What to work on:
Only lines holding the word "Viewport" are wanted from the records; copy all of them.
┌─ Available records
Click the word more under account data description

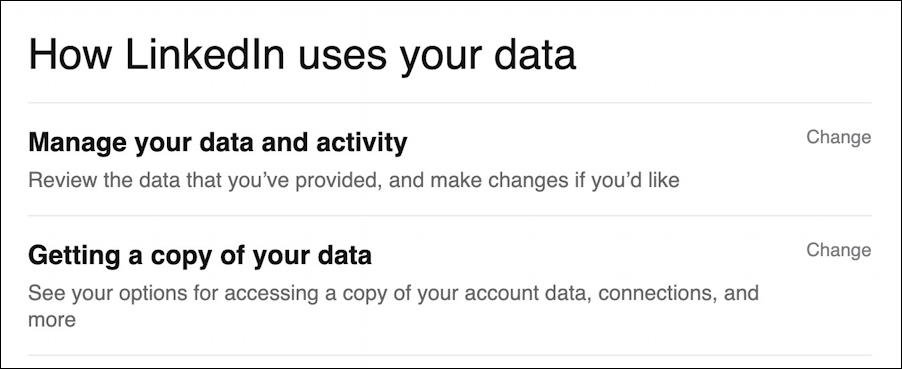52,319
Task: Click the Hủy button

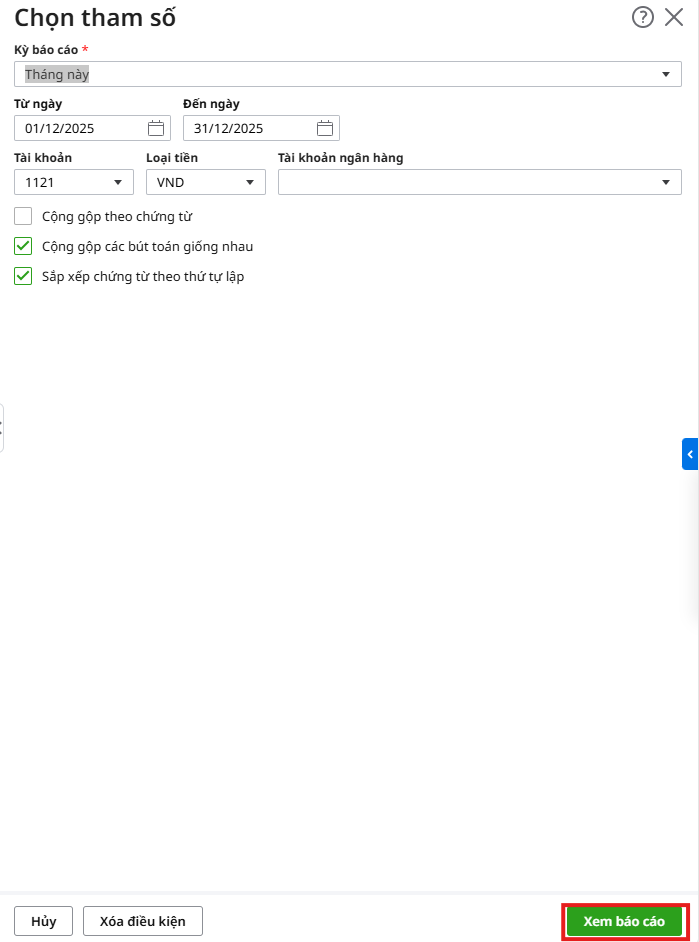Action: 43,921
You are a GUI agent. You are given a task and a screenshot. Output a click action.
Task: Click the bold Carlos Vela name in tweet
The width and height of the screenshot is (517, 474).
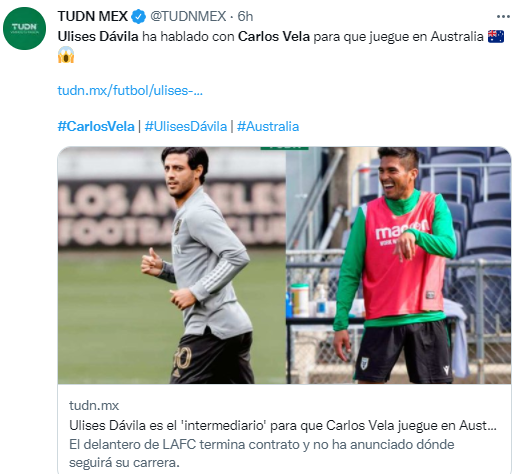pyautogui.click(x=274, y=36)
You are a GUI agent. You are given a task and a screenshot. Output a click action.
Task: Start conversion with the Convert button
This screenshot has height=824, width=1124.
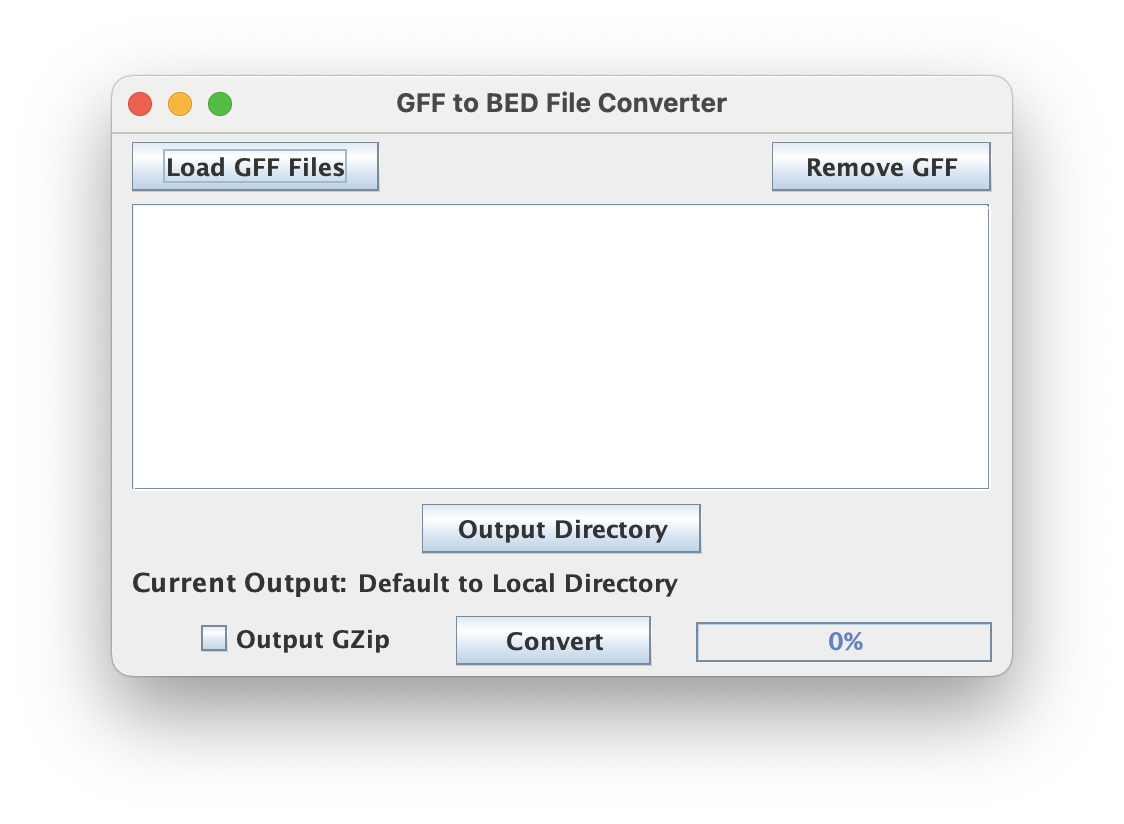tap(552, 640)
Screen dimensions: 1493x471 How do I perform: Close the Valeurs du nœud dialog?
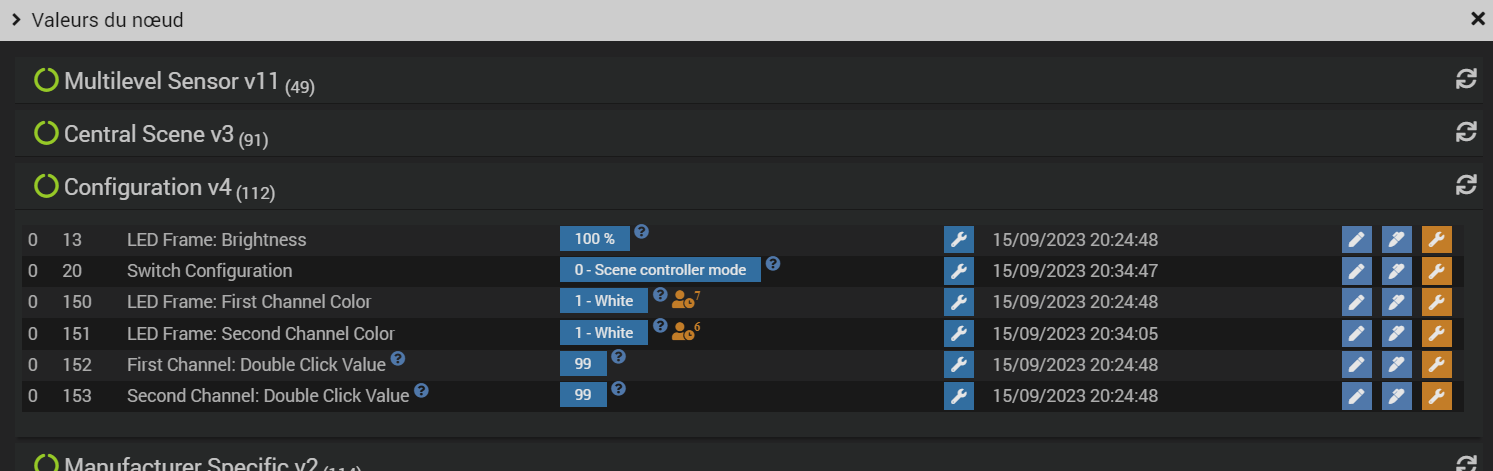tap(1477, 19)
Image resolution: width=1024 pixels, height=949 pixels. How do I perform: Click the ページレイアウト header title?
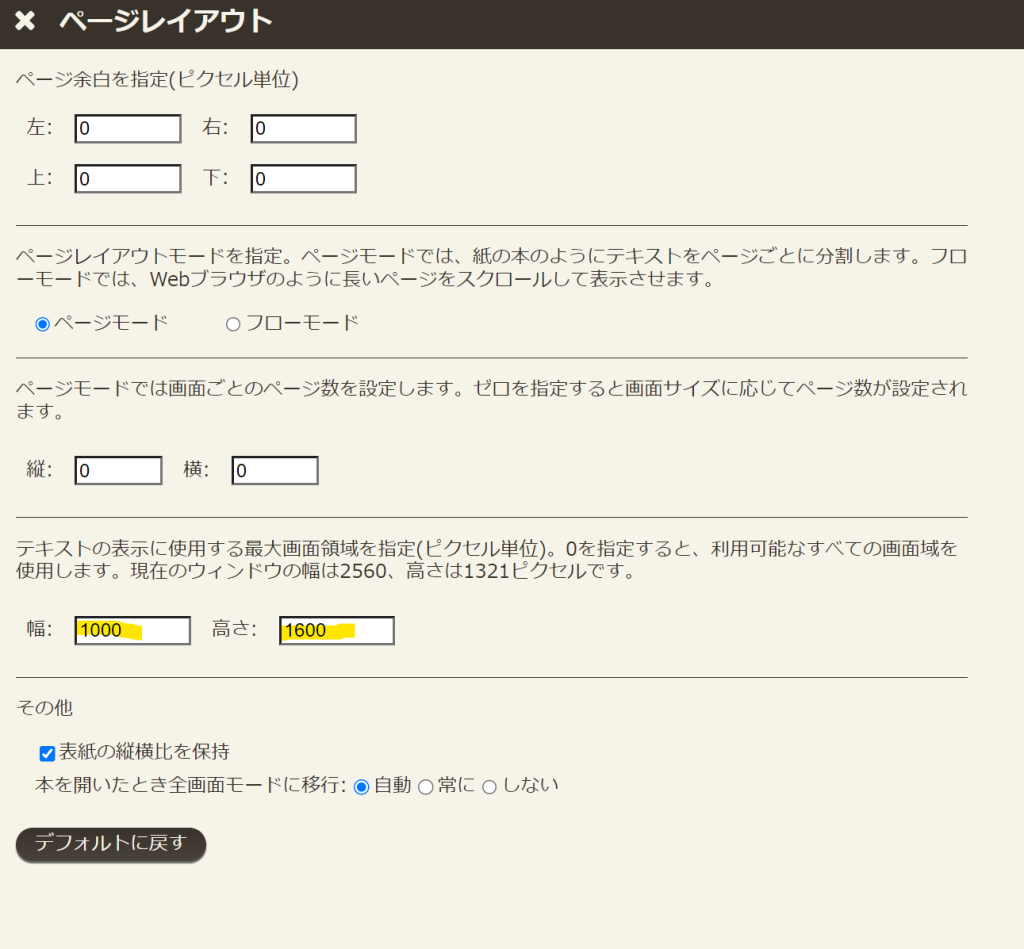(x=165, y=22)
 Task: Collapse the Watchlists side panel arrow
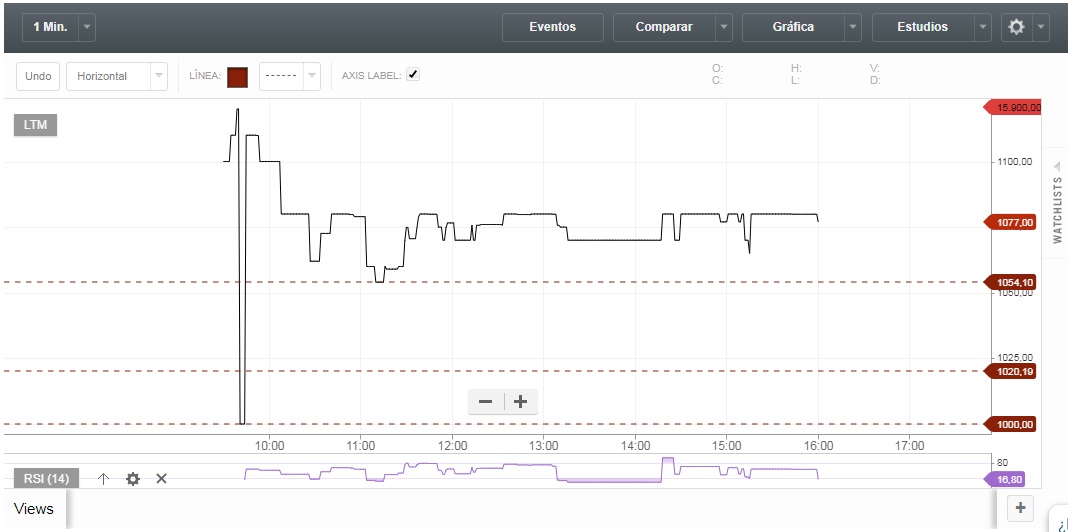pos(1057,166)
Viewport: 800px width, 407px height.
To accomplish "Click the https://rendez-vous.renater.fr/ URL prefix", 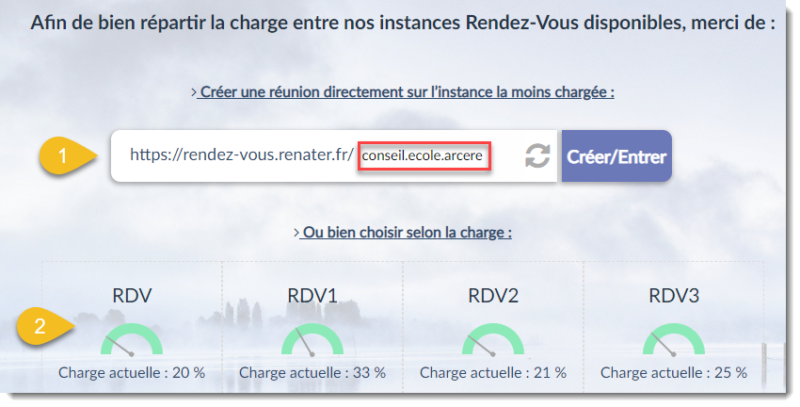I will 242,157.
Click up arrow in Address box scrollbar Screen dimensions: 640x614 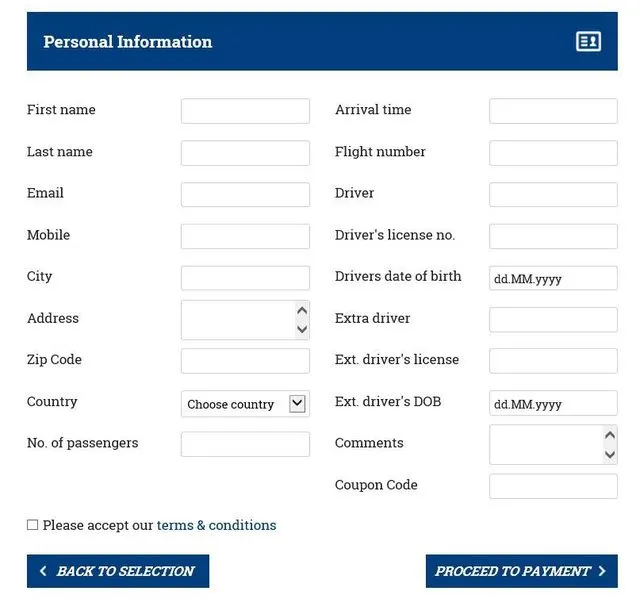(x=302, y=311)
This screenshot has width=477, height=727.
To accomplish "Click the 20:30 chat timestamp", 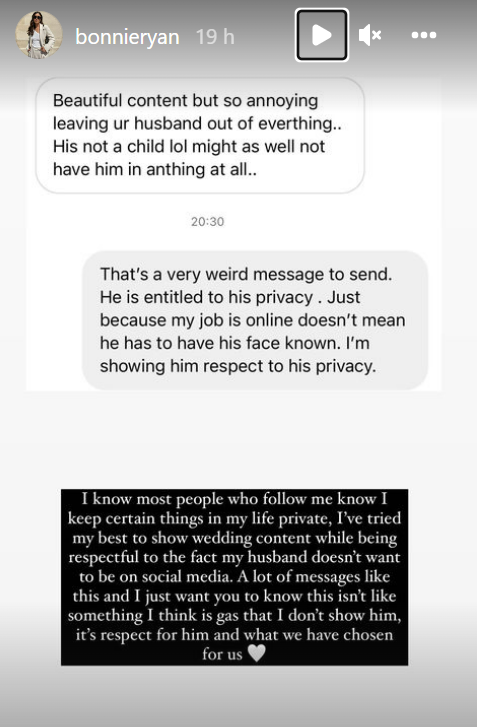I will point(208,222).
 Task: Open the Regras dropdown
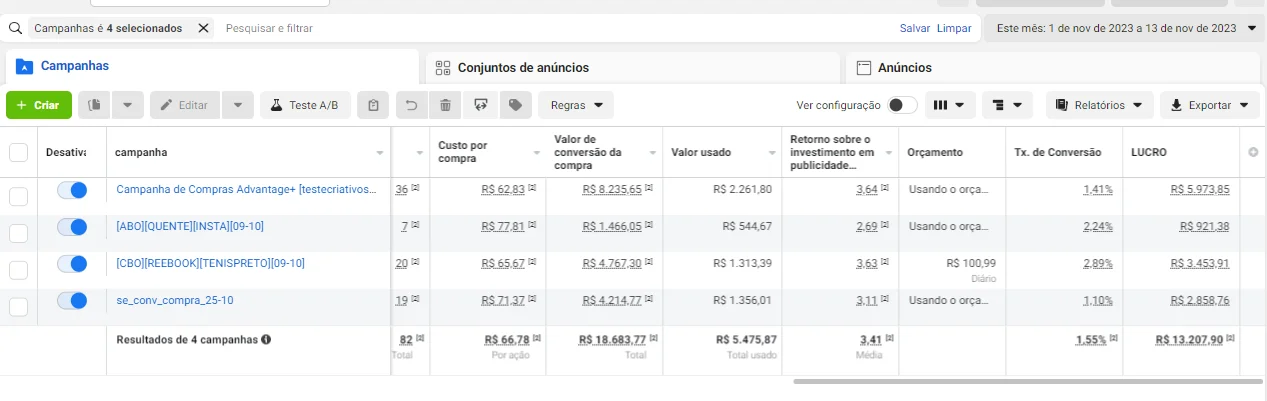click(x=576, y=105)
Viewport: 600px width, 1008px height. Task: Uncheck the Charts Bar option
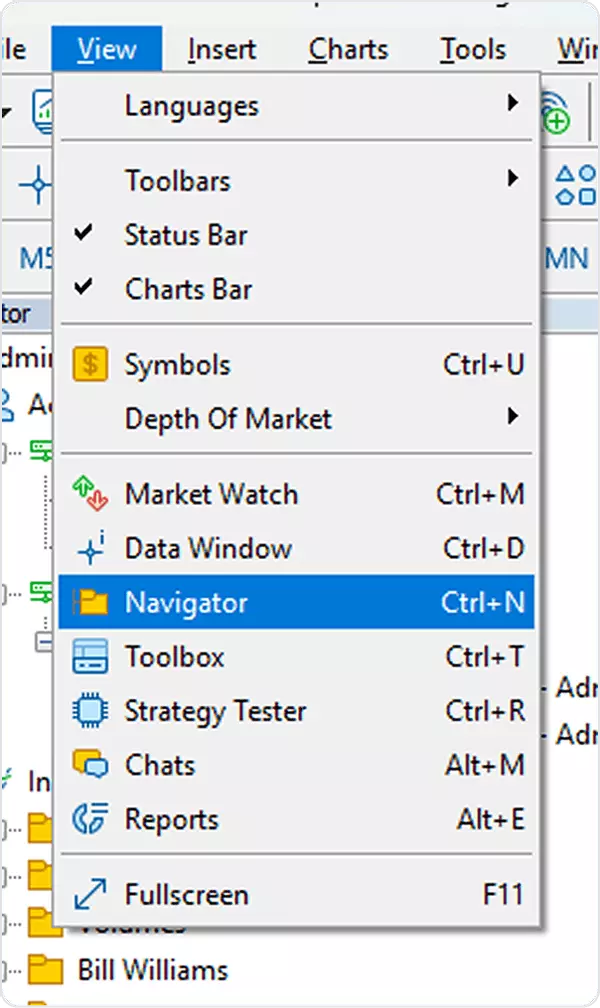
└─
Exercise response:
Viewport: 800px width, 407px height.
Viewport: 600px width, 1008px height. Task: Uncheck the Charts Bar option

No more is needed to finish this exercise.